Resources / Blogs / Right to Forget

Right to Forget

AN IMPLEMENTATION OVERVIEW

Any organization that collects and stores EU resident data is subject to General Data Protection Regulation (GDPR). Examples of such organizations include Google, Facebook, and Amazon. The regulation places the obligation for responsible data handling with such organizations, and gives individuals a number of rights. All major geographies now have GDPR-like regulation or are in the process of passing one. GDPR-like regulation for India is called PDP (Personal Data Protection) Law

Right to Forget​

One of the key rights that individuals have under these regulations is a “Right to Forget”. It empowers individuals to request erasure of all non-essential data, as defined by the regulation, related to them across all databases and data sources throughout the organization. Organizations are required to implement the request, and give an explanation if they don’t. If they are proven to be in violation of the right, for example by sending an innocuous marketing email, the organization is in violation of the regulation, and may attract severe penalty.

The implementation of ‘Right to Forget’ is complicated due to the fact that it might require modification of data in place (especially for large datasets), cover all datasets (has to be exhaustive), and the fact that data has been deleted has to be demonstrable.

This requires a system and process for obtaining and tracking requests from the data subject or individual, and implementing them using a fit-for-purpose mechanism with appropriate audit trails.

Hard Delete and Soft Delete

There are two major approaches that an organization can use to implement the ‘Right to Forget:’ Hard Delete and Soft Delete, based on whether the underlying data is modified or not. 

In all cases, the access to data is mediated through an API. We see three kinds of access paths:

  1. Default – Standard interface to the backend as defined by the implementation such as ODBC.

  2. Erasure API – API to receive the erasure requests from the consent management, implement them, and provide evidence for the same. 

  3. Virtualization API – API to proxy data requests, and erase records or parts of records as required without modification. The API should mimic the backend API such as ODBC. 

Hard deletes: As the name suggests, this approach would require the organization to delete the User’s data such that it can’t be reproduced once deleted. The copy of data at rest, whether in databases or files, is modified to eliminate the relevant records. Hard deletes can be further classified as metadata deletes or raw data deletes. In the case of the former, only the key lookup tables or metadata are deleted. This method is appropriate when the PII is completely factored out into a separate table, and the rest of the data is useless without the right metadata records. 
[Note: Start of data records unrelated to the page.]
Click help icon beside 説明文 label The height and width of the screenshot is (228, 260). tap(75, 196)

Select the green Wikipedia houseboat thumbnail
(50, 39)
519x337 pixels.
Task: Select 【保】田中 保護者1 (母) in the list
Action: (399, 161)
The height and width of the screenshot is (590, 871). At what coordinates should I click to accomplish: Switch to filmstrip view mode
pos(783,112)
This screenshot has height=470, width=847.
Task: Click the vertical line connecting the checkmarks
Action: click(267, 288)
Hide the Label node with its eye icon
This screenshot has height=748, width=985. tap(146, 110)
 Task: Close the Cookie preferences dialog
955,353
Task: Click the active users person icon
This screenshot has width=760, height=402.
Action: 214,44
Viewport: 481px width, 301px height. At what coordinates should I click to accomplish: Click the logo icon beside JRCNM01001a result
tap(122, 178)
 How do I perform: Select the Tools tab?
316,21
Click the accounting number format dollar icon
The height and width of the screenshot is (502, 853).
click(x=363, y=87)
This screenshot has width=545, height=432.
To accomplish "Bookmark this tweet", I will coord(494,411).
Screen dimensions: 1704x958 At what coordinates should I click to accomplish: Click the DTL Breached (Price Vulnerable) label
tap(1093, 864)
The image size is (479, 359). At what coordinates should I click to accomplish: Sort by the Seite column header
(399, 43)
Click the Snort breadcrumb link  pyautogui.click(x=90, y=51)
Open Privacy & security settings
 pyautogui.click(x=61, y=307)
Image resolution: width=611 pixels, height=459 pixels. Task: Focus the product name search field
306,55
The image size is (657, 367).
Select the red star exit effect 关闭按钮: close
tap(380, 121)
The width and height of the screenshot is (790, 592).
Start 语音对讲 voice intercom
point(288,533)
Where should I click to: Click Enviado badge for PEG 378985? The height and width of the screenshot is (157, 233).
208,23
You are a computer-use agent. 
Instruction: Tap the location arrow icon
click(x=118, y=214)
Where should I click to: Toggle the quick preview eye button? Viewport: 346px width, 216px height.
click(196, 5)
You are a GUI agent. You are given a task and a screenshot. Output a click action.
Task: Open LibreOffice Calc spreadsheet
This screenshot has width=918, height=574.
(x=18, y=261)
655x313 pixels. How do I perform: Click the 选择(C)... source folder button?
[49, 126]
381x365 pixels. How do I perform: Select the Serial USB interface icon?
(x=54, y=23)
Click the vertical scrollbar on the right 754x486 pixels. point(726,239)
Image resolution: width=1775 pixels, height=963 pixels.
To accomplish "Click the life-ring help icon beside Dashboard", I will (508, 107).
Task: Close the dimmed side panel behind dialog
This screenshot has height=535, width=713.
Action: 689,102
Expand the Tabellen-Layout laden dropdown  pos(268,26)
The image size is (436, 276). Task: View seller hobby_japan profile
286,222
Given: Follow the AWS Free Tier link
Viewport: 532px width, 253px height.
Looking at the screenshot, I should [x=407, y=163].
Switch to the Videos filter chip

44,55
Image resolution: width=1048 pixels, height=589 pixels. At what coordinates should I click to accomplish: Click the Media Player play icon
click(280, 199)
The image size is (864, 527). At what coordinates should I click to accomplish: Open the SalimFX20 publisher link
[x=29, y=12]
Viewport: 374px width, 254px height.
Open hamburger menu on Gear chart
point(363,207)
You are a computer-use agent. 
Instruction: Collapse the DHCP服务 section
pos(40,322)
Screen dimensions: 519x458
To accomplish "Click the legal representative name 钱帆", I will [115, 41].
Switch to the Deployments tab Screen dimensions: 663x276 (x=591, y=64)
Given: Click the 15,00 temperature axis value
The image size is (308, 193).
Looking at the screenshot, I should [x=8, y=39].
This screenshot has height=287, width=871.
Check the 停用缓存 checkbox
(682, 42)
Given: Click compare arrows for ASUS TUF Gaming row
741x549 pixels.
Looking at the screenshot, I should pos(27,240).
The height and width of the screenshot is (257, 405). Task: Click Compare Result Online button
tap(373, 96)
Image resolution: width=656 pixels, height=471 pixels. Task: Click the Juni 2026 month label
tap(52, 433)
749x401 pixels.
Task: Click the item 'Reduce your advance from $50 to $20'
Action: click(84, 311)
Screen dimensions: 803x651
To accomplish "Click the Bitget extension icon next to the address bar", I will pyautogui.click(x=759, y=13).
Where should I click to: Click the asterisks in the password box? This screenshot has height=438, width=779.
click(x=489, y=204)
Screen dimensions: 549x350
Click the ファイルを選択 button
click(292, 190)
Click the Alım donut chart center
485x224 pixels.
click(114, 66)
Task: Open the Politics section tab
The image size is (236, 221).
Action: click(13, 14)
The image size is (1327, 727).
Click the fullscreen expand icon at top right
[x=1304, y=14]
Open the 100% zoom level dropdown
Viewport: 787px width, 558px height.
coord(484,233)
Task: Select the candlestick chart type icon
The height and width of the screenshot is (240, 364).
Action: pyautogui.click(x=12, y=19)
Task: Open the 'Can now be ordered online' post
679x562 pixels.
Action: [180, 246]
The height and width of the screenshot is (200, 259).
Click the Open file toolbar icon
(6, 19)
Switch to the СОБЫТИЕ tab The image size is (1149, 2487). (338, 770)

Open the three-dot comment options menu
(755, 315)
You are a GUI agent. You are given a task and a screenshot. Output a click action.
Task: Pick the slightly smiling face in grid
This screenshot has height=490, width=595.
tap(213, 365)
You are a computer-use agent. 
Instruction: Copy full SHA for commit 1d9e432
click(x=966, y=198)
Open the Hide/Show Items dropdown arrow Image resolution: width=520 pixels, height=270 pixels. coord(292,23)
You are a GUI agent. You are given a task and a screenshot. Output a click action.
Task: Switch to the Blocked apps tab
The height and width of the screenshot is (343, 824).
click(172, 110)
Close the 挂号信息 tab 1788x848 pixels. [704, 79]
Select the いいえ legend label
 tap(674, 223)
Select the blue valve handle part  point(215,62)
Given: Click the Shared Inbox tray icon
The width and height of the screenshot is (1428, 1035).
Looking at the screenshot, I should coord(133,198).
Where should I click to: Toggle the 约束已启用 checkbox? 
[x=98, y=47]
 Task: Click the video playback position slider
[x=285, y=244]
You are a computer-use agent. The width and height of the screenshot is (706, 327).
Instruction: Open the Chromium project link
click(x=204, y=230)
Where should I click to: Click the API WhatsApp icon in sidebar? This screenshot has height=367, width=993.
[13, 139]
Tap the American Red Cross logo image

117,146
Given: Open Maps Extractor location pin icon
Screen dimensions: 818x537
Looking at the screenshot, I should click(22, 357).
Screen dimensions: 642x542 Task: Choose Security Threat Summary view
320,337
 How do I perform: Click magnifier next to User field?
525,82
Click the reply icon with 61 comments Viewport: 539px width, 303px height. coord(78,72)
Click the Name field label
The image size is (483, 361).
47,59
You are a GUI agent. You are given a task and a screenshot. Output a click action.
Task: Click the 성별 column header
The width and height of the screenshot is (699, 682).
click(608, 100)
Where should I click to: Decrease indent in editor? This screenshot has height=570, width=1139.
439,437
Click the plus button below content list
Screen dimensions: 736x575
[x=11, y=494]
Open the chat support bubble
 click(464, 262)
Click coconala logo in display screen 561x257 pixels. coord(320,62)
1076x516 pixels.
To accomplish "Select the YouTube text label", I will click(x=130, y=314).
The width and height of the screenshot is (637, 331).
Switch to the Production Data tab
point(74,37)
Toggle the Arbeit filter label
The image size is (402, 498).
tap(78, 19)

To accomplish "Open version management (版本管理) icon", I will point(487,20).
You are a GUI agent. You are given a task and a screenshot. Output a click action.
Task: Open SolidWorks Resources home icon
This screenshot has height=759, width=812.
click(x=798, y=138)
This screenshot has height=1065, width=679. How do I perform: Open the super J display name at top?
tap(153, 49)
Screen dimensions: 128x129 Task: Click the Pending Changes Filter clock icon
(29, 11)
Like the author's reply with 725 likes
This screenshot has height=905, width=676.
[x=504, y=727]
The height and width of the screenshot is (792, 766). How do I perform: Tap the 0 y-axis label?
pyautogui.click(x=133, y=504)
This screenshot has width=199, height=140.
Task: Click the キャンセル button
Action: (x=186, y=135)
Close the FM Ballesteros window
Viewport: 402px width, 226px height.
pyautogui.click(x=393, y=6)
Soft deletes: This approach does not modify the underlying data, but achieves the goal by introducing a data virtualization layer that sanitizes the data as it passes through. 

Hard deletes are harder to implement, and may have potential side effects such as invalidating derived artifacts such as models or constraint violations. Soft deletes are easier to implement as a ‘patch’ over an existing system. We expect to see both mechanisms in organizations based on cost and complexity of the implementation. It is unclear what is legally acceptable, but demonstration of intent to comply is critical. 

Common Sources of Data

Other Implementation Considerations

There are a few other considerations during implementation:

  1. Auditability: The system must maintain audit logs of changes to the data made, when, and ideally with a link back to the consent manager. These audit trails will likely have to be provided to the regulatory body. 

  2. Catalog: A comprehensive catalog of the data is required to implement the various erasure mechanisms. 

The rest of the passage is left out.